Your goal: Two lines in the data below mark the range: the one with "You are a computer-use agent. The image" and the one with "Given: Select Bảng cân đối kế toán sub-tab". Return both, along with every line between them, exactly.

Extracted entries:
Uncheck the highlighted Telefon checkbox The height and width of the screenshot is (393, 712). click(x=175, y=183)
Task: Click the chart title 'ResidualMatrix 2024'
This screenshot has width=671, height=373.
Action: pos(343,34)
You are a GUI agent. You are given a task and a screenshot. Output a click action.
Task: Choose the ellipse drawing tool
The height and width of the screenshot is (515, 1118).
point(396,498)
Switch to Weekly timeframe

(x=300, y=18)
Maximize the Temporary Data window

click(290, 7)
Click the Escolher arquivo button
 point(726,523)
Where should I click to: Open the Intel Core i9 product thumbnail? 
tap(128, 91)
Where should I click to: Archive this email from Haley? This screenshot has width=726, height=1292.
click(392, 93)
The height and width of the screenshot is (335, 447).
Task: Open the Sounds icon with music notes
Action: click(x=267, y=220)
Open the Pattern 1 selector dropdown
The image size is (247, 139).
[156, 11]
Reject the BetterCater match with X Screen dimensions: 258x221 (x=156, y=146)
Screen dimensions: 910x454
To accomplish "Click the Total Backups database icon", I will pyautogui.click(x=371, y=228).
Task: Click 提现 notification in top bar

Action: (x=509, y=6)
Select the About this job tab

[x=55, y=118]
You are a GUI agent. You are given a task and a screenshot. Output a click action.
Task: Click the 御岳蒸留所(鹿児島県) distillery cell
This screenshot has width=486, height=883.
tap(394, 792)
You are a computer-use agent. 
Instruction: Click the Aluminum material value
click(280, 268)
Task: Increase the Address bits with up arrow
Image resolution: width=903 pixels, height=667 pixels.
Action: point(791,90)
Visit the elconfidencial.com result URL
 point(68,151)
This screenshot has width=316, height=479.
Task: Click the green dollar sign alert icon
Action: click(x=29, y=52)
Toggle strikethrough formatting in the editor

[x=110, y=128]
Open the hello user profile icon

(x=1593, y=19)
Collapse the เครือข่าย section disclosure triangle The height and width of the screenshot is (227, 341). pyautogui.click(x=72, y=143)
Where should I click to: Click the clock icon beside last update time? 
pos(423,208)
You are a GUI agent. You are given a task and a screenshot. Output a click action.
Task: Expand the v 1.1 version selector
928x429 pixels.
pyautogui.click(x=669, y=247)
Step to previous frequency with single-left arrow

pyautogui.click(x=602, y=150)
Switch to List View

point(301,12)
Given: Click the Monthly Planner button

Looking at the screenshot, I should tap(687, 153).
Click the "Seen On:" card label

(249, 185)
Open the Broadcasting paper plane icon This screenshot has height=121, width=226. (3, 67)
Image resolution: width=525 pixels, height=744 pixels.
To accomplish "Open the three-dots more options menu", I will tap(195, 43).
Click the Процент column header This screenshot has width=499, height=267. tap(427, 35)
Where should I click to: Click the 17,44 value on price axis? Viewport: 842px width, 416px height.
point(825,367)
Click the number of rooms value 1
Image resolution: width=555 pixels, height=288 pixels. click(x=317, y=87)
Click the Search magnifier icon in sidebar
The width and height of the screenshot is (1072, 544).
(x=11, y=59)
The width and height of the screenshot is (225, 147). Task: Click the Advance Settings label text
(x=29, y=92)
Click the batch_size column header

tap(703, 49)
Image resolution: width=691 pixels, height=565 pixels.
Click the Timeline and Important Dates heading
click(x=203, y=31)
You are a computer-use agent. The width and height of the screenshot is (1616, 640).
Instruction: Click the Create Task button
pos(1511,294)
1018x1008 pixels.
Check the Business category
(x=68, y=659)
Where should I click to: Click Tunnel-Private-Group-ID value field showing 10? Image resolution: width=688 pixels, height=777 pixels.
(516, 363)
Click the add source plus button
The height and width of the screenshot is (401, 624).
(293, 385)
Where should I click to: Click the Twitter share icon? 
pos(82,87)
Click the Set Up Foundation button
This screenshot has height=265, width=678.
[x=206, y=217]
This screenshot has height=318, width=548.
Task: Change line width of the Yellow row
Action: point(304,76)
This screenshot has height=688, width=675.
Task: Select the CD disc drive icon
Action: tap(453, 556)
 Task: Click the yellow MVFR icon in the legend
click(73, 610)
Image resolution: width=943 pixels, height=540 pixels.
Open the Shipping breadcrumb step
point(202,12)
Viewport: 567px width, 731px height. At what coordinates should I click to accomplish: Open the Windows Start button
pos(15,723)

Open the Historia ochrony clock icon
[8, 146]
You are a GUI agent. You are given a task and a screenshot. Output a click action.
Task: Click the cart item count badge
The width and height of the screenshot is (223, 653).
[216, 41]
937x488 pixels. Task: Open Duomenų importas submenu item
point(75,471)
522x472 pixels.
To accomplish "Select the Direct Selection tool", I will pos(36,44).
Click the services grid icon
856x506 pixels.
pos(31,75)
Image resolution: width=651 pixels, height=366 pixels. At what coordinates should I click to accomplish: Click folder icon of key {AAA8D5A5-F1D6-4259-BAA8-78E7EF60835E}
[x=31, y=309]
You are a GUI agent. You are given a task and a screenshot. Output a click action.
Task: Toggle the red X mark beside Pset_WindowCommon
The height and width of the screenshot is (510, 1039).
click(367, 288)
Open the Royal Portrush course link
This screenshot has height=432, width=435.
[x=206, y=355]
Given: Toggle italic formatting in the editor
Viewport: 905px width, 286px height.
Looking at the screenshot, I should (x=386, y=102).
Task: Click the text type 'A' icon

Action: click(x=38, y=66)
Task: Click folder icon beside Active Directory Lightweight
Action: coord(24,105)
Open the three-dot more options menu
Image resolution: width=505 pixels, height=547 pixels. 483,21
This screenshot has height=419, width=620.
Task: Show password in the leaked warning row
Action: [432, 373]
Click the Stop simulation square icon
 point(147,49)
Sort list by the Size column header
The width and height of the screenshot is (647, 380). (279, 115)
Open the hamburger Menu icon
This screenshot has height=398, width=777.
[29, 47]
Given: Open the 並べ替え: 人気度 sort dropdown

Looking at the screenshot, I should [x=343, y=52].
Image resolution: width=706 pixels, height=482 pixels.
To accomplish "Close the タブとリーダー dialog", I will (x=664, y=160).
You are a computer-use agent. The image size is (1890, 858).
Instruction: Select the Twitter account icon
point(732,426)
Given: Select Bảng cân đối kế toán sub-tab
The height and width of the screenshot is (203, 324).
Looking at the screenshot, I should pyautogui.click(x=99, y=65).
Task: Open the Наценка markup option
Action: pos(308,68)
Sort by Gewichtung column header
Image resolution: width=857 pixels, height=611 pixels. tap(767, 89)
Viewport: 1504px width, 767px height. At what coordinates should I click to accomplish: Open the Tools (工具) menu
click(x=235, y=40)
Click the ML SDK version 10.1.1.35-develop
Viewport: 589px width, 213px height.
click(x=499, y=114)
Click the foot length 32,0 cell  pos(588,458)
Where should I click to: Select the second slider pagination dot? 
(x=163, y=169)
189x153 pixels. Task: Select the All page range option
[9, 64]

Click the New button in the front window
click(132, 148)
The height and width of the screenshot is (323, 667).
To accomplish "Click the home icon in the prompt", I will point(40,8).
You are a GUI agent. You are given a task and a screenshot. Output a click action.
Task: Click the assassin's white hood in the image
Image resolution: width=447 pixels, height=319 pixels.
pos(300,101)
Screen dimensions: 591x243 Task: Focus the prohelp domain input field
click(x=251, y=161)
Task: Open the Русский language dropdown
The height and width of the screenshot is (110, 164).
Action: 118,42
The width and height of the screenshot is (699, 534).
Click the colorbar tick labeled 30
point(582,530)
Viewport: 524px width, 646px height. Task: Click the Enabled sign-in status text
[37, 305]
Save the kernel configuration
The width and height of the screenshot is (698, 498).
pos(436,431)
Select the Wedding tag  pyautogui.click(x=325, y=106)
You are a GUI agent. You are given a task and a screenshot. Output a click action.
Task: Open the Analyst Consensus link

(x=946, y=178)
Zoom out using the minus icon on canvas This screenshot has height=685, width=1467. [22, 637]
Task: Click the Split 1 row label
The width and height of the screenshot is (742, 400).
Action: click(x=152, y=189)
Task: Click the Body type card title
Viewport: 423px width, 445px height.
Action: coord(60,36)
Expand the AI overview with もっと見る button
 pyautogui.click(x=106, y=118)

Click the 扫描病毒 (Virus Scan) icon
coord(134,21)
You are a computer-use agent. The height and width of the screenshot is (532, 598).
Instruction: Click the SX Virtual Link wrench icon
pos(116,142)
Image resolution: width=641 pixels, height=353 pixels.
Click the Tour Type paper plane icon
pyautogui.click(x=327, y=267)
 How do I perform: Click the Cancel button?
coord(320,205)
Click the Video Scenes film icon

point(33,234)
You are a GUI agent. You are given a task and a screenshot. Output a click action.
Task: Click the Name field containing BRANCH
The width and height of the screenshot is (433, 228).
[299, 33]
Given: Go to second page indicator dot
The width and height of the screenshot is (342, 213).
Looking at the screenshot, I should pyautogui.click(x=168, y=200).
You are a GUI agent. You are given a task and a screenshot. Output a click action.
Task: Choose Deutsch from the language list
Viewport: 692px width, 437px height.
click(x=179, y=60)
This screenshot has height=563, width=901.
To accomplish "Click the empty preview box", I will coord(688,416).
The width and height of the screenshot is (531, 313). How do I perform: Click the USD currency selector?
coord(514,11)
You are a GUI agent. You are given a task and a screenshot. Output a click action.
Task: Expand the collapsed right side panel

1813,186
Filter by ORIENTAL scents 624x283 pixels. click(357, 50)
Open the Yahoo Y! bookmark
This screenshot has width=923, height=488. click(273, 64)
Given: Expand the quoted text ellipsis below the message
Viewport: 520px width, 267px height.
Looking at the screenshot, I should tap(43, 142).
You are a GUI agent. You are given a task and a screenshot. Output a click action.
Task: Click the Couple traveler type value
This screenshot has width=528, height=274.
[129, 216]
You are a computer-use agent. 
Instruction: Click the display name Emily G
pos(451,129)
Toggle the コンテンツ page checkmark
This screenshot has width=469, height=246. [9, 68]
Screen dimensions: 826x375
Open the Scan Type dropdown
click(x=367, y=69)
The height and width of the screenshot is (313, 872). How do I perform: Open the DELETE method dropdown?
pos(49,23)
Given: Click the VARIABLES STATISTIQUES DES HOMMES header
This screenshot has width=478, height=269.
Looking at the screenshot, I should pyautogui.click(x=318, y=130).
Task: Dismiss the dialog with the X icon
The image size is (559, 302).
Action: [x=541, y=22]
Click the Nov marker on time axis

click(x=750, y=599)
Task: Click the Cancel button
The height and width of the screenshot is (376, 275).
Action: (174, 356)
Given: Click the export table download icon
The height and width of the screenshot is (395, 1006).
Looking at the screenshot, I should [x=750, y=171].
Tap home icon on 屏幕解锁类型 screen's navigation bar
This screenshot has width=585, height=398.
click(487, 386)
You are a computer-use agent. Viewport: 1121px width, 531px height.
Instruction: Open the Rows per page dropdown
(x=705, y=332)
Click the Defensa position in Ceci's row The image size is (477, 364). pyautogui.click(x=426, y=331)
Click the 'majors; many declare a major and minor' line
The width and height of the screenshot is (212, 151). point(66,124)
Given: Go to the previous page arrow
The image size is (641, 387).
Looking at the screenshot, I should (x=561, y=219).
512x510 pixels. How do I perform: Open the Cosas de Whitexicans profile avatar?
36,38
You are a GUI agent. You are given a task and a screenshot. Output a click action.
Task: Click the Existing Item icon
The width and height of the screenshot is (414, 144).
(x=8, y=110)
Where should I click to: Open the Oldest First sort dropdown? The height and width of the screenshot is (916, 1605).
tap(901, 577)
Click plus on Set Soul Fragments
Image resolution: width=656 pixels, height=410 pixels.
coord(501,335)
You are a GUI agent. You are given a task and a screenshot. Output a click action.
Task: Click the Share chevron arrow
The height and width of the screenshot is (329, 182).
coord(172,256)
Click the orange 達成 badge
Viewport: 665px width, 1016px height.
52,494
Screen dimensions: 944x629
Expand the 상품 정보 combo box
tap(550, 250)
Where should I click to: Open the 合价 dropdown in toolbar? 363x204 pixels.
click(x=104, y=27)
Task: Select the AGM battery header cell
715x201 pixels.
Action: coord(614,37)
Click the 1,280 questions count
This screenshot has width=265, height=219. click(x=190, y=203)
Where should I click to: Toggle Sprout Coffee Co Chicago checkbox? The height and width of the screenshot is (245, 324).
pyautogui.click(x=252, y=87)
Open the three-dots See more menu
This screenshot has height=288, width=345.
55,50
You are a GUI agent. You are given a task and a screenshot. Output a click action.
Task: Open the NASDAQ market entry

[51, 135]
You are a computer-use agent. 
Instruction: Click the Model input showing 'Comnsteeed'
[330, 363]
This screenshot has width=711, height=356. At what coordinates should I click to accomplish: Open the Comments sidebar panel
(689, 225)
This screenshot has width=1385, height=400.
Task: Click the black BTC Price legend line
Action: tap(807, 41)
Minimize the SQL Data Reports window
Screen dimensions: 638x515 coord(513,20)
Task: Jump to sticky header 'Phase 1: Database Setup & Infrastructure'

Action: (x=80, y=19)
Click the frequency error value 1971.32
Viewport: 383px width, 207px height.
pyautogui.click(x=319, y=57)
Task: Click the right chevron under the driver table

Result of the exercise:
You are a computer-use agent. The image size is (1890, 858).
Instruction: Select the Twitter account icon
point(732,426)
Given: Select Bảng cân đối kế toán sub-tab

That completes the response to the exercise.